1. ability to change username.

2. category search engine.

3. Alphabetical listing of members.

Michèle (UK) GFA: Wheldon CAP 1st May 2006. Daily Doxy, Azi MWF, metro pulse. Zoo keeper for Ella, RRMS, At worse EDSS 9, 3 months later 7 now 5.5 Wheldon CAP 16th March 2006

Michèle (UK) GFA: Wheldon CAP 1st May 2006. Daily Doxy, Azi MWF, metro pulse.

Alphabetical search of members! Yes, yes, yes! Thanks for remembering this one, Michele.

The difference between what we do and what we are capable of doing would suffice to solve most of the world’s problems.  Mohandas Gandhi

The difference between what we do and what we are capable of doing would suffice to solve most of the world’s problems. Mohandas Gandhi

I know I've mentioned this before, and can understand if it can't be done.

What about a very small facility on the site, so people who are bedridden and can't use a laptop, but only a mobile phone for short periods of time using WAP, can access a small part of this site to just type in hello sometimes - like Paula?

:-)

Mark. 

UK Carer of bedridden Severe ME/CFS Feb06. CPN dx. Apr07. Samento 15 drops per day July07.  2400mg NAC 200mg Doxy Jan 08.

UK Carer of bedridden Severe CFS Feb06. Tick bites Summer04.  CPN dx.Apr07. Borrelia dx Sept08. Samento 15 drps daily July07.  200mg Doxy Jan08.  300mg Roxy Apr08 Stopped abx Nov/Dec08. Building up on Supps again.

great ideas,

I was wondering if we could have the wording that pops up on the search engines refined somewhat so the money aspect isn't so prevalent?  just a thought

CFIDS/ME 25yrs, FMS, IBS, EBV, Cpn, (insomnia - melatonin, GABA, tarazadone, triazolam, novocycloprine, allergy formula, 3 gm tryptophan), Natural HRT peri-M, NAC 2.5 gm, 6-07 Doxy 200 mg day pm, Azith 375 mg M/W/Fday, Pulse8 750mg 4day,375X1 3-24-8

CFIDS/ME, FMS, MCS, IBS, EBV, CMV, Cpn, H1, chronic insomnia, Chronic Lyme, HME, Babesia, Natural HRT-menopause, NAC 2.4 gm,Full CAP 6-2-07, all supplements+Iodorol, Inositol-depression, ultra Chitosan, L lysine Pulse#27 04-19-10 1gm Flagyl/day-5 days<

I just searched cpnhelp and chlamydia pneumoniae on google and on yahoo and got our website, wikipedia, some science sites... I didn't get anything on money aspects, so I was wondering what you're finding, since I can't duplicate it.

The difference between what we do and what we are capable of doing would suffice to solve most of the world’s problems.  Mohandas Gandhi

The difference between what we do and what we are capable of doing would suffice to solve most of the world’s problems.

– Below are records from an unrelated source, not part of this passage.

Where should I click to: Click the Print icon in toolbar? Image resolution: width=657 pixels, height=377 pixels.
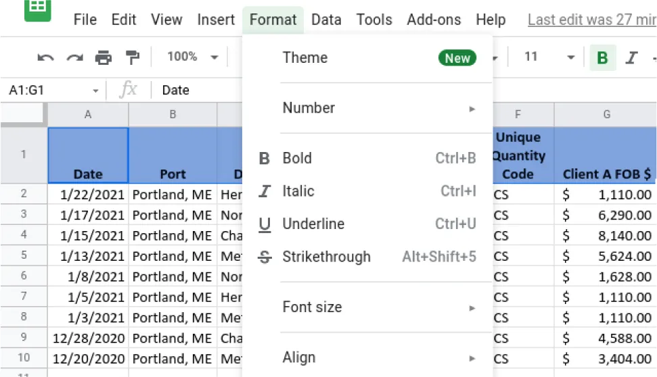[x=104, y=58]
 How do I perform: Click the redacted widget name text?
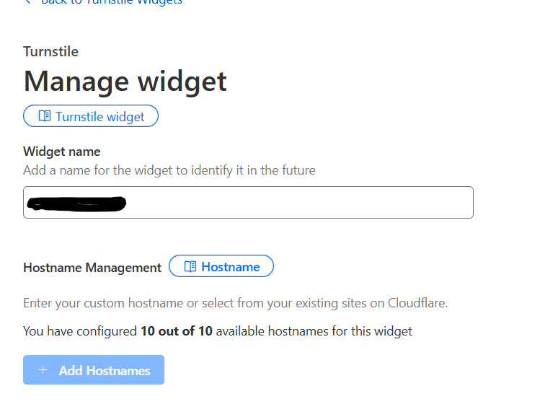tap(76, 203)
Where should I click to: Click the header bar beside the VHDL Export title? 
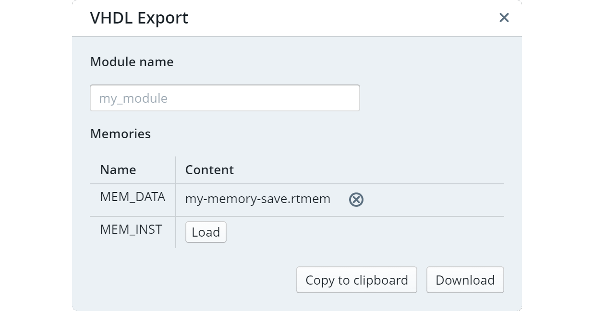coord(341,18)
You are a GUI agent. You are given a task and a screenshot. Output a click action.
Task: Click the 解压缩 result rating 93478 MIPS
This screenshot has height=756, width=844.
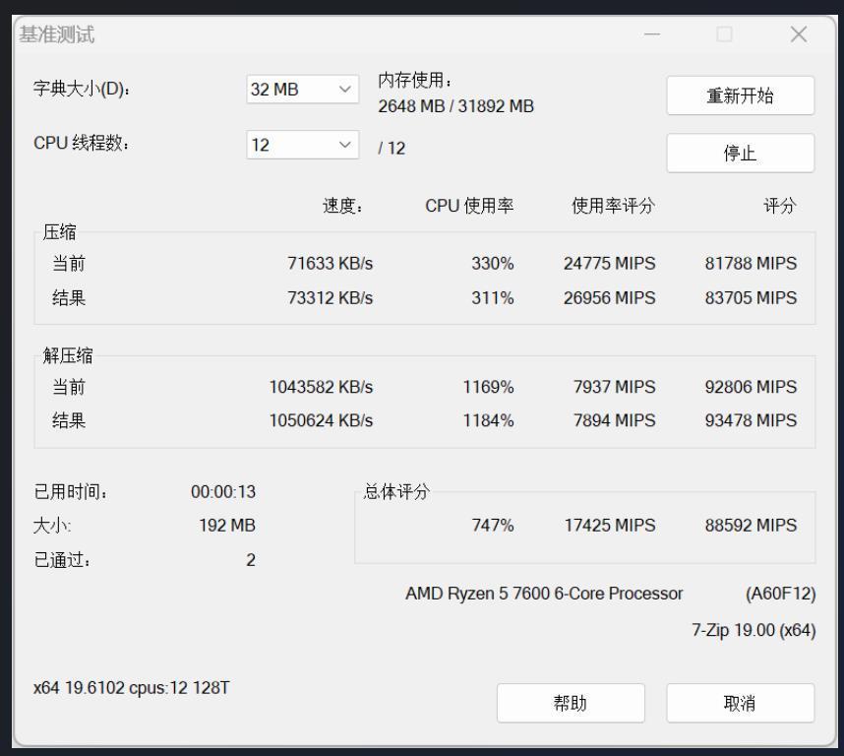point(751,420)
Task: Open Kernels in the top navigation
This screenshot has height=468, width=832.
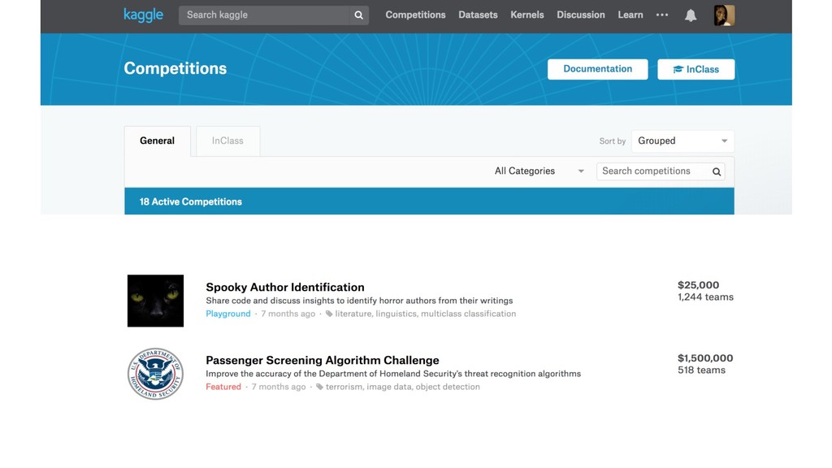Action: pyautogui.click(x=527, y=15)
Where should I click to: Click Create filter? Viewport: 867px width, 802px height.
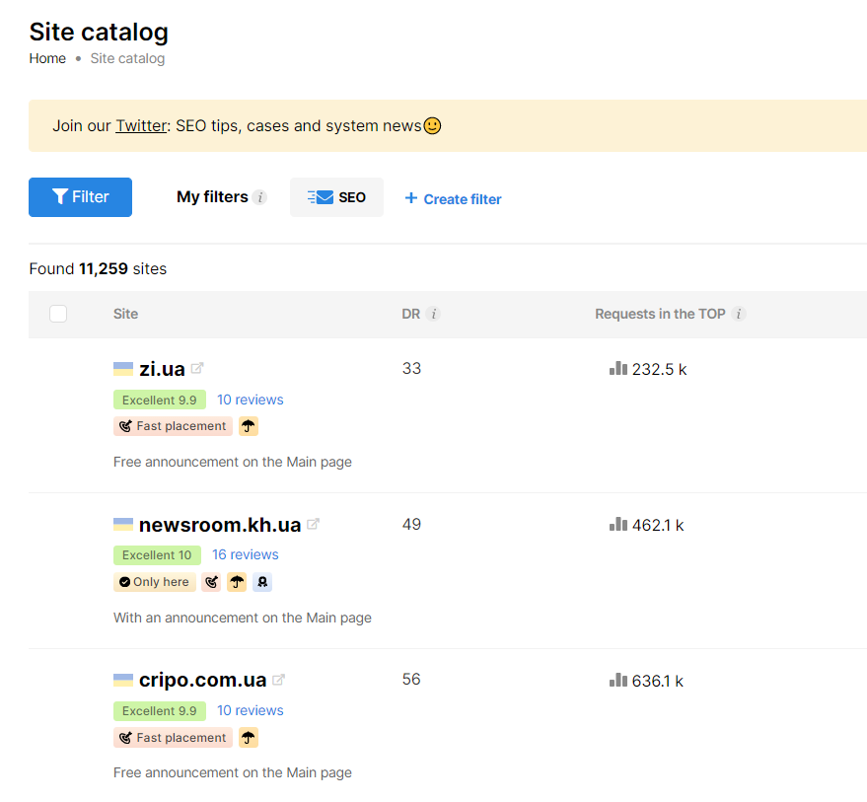coord(453,198)
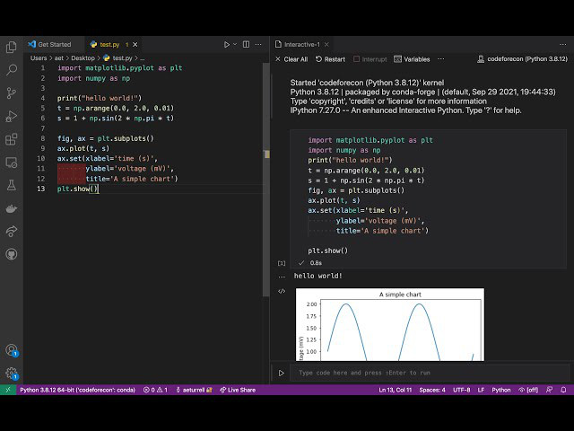Toggle the Variables panel
Image resolution: width=574 pixels, height=431 pixels.
point(412,59)
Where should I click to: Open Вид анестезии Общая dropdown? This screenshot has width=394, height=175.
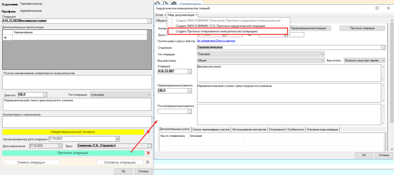pos(261,61)
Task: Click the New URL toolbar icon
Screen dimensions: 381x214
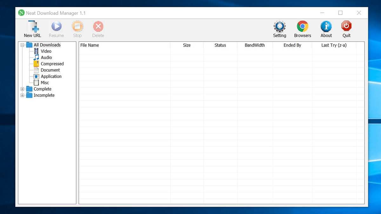Action: [x=33, y=27]
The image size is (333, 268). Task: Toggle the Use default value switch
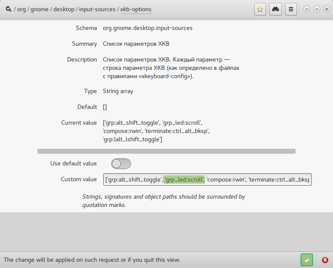point(121,164)
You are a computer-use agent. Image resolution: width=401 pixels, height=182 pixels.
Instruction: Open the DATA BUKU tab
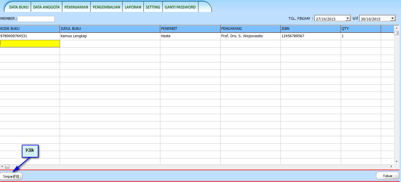click(x=19, y=7)
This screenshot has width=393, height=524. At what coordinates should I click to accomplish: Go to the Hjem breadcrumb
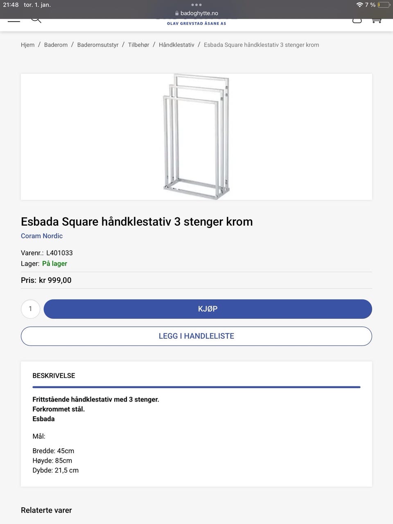(28, 45)
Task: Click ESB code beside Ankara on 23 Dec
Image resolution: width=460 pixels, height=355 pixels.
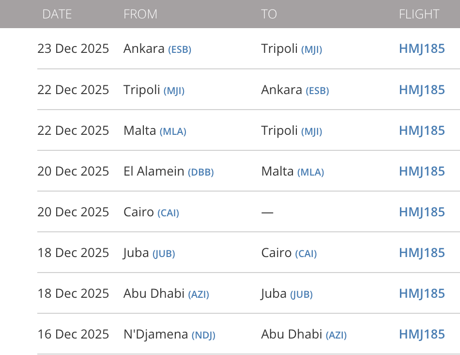Action: click(180, 50)
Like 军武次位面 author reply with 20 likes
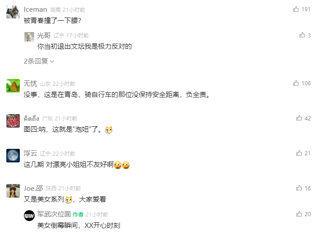The height and width of the screenshot is (235, 317). tap(299, 214)
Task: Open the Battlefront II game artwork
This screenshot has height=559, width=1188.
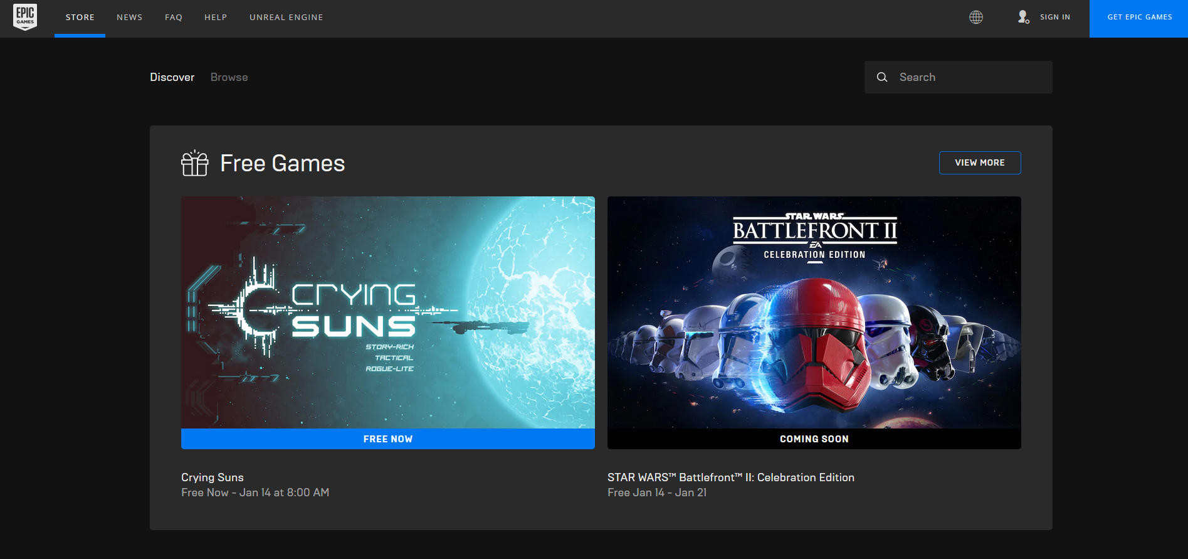Action: click(x=814, y=312)
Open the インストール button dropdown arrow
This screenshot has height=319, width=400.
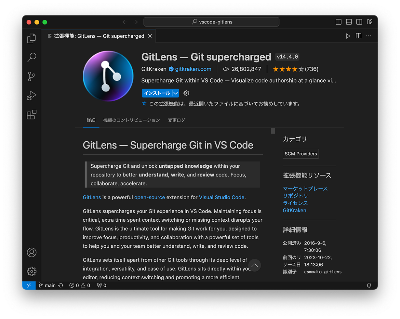[176, 93]
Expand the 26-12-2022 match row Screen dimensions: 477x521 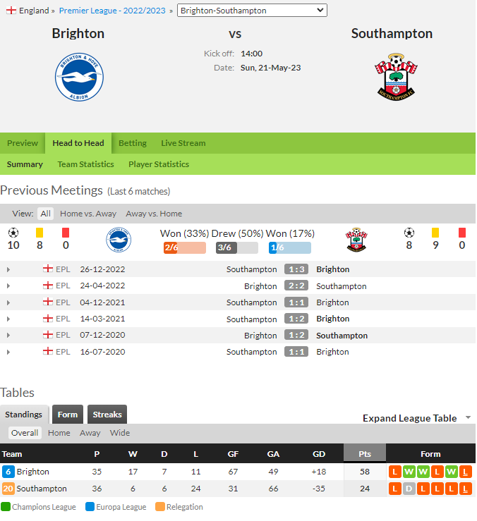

Mohandas Gandhi

Ruth, I too can't get any results that have anything to do with money.   What did you put in your google box.   Michèle (UK) GFA: Wheldon CAP 1st May 2006. Daily Doxy, Azi MWF, metro pulse. Zoo keeper for Ella, RRMS, At worse EDSS 9, 3 months later 7 now 5.5 Wheldon CAP 16th March 2006

Michèle (UK) GFA: Wheldon CAP 1st May 2006. Daily Doxy, Azi MWF, metro pulse.